Immigrants and business leaders frustrated with Biden's humanitarian parole for new arrivals • Georgia Recorder

WASHINGTON – Immigration advocates and business leaders on Friday called on President Joe Biden to use his executive authority to expand work visas to long-term undocumented residents and immigrant spouses of U.S. citizens following his State of the Union address Thursday night, which called for Business and economics went to immigration reform.

In a press call Friday organized by the American Business Immigration Coalition, a group that advocates for immigration reform as an economic benefit, they expressed frustration that the Biden administration has granted new migrants parole on humanitarian grounds, to quickly give them protection and the ability to work in the United States – but had not extended the same privileges to undocumented people who have been in the country for a long time.

Given that Congress has failed to act on immigration reform in nearly 40 years and that a bipartisan deal on border security quickly collapsed last month, these advocates and business leaders see an executive order as the only path forward.

“We have no choice but to knock on the door of the White House,” Al Cardenas, business leader and co-chair of the American Business Immigration Coalition, said Friday. “Everyone is frustrated.”

Americans with undocumented spouses also expressed frustration and pushed for executive action to provide relief to the more than 1.1 million Americans who fear their undocumented spouses could be deported.
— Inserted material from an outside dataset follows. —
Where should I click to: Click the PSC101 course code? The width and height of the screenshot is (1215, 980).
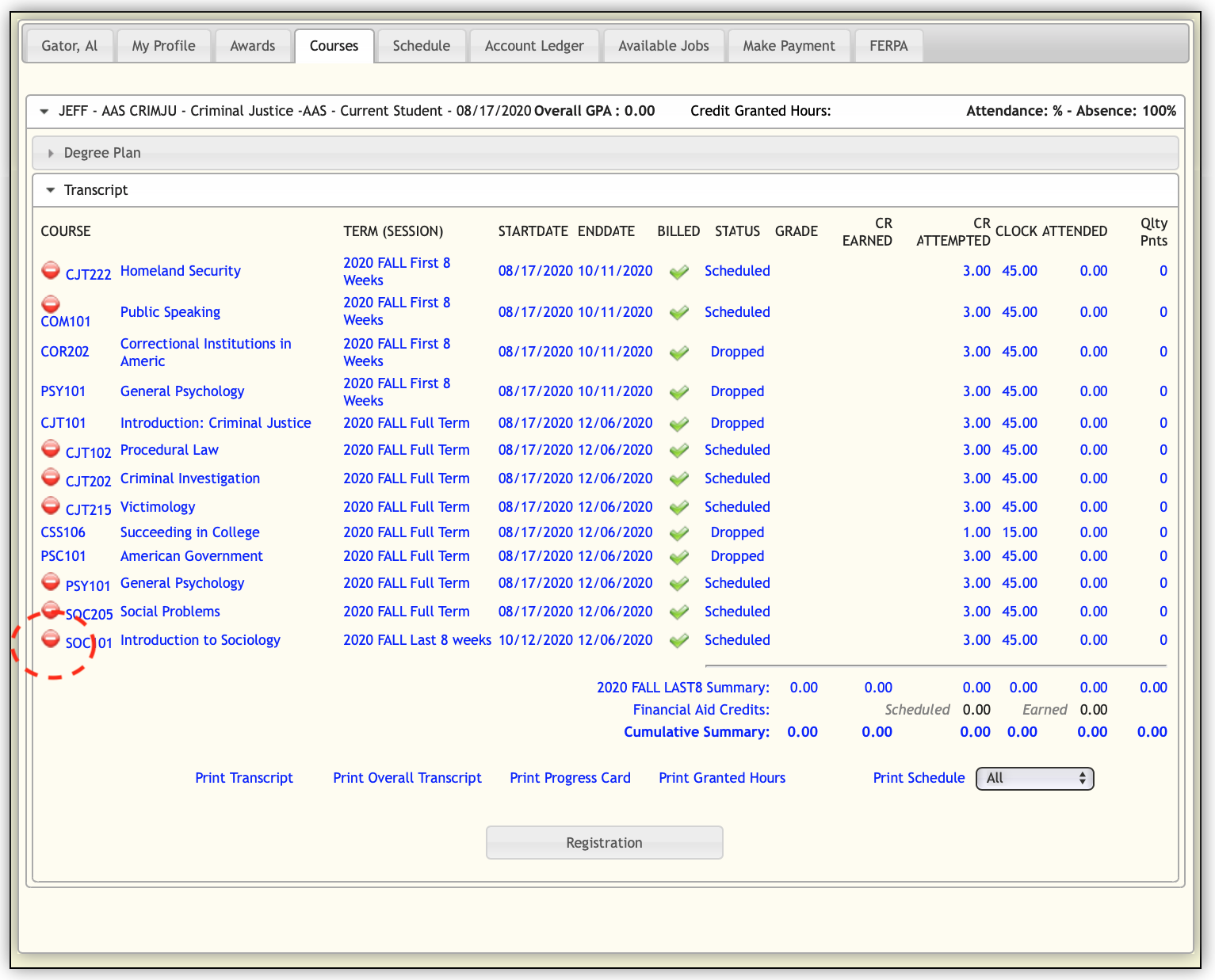click(63, 556)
“'I will not separate families.' That’s what President Biden said last night,” Ashley DeAzevedo, president of American Families United, said of Biden’s State of the Union address. “To some people these may be just five words, but to me … they are a promise, a commitment to our families and our future.”

Immigration in the spotlight

The immigration portion of Biden's State of the Union address to Congress focused on how Republicans walked away from a bipartisan border agreement and how Biden plans to work with Congress to overhaul U.S. immigration law.
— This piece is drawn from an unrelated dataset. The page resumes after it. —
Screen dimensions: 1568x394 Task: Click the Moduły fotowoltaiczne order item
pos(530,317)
As Biden spoke about immigration, he was often interrupted by Republicans, who that day had passed a House bill named after a murdered Georgia college student, Laken Riley, whose death left conservatives at odds with the White House's immigration policies have connected.

Immigration, particularly how to stem the flow of migrants at the southern border, has become a central campaign issue in the presidential rematch between Biden and Republican front-runner Donald J. Trump.

Democratic U.S. Rep. Delia Ramirez of Illinois said she was disappointed that Biden did not support expanding work visas for immigrants, noting that there are nearly 9 million job openings nationwide.

While Biden said some of his legislative achievements would create millions of new jobs, Ramirez argued that “we need workers for those jobs.”

“Immigrants help strengthen our economy,” she said. “Immigrants are filling the jobs we desperately need to fill. Immigrants are eager to continue bringing more revenue to our tax rolls.”


The frustration over work permits comes as the Biden administration is grappling with the largest number of migrant encounters at the U.S.-Mexico border in 20 years and has used broad authority to grant those migrants work visas on humanitarian grounds.

Sam Sanchez, a board member of the National Restaurant Association, said undocumented workers who have waited decades for their visas feel like they are being “overtaken by new (immigrant) arrivals.”

“We are here to help everyone,” Sanchez said. “But we must not forget the long-term migrants who have contributed to our economy.”

There are more than 10 million undocumented people in the United States, many of whom have lived in the country for decades.

Rebecca Shi, executive director of the American Business Immigration Coalition, said the Biden administration's frequent use of humanitarian parole is why it urged the president to grant work visas to long-term undocumented residents.

“We didn't think this would be possible, but you know, he issued 1.4 million work permits to the new migrants,” she said. “So at least extend the same benefits to those who have been working, sweating and paying taxes here for decades.”

Undocumented spouses

Shi added that many of these undocumented workers, who live in mixed-status families, meaning some are U.S. citizens and others are undocumented, also live in swing states. These swing states include Arizona, Georgia, Michigan, North Carolina, Nevada, Pennsylvania and Wisconsin.

“This is a political reality,” she said.

DeAzevedo said American Families United, which represents U.S. citizens and their undocumented spouses, is launching campaigns in California, Colorado, Pennsylvania and Wisconsin to demand the “plain right for our spouses to live in this country in which they live.” to work legally”.

“The state of our unions is tired, frustrated and excluded,” DeAzevedo said.

A person who thinks this way has only been introduced as Allyson, a U.S. citizen who has been married for more than 20 years to an undocumented immigrant with whom she has three children. She did not reveal her full name.

“We are tired and, frankly, so angry with this administration,” Allyson said. “Year after year, we continue to live with trauma and separation anxiety, especially when an unfriendly government takes power again.”

She said she and her family felt disrespected.

“We see over 1 million recently arrived new migrants receiving work permits and family reunification through probation, while we have… waited 20 years to work and pay taxes,” she said.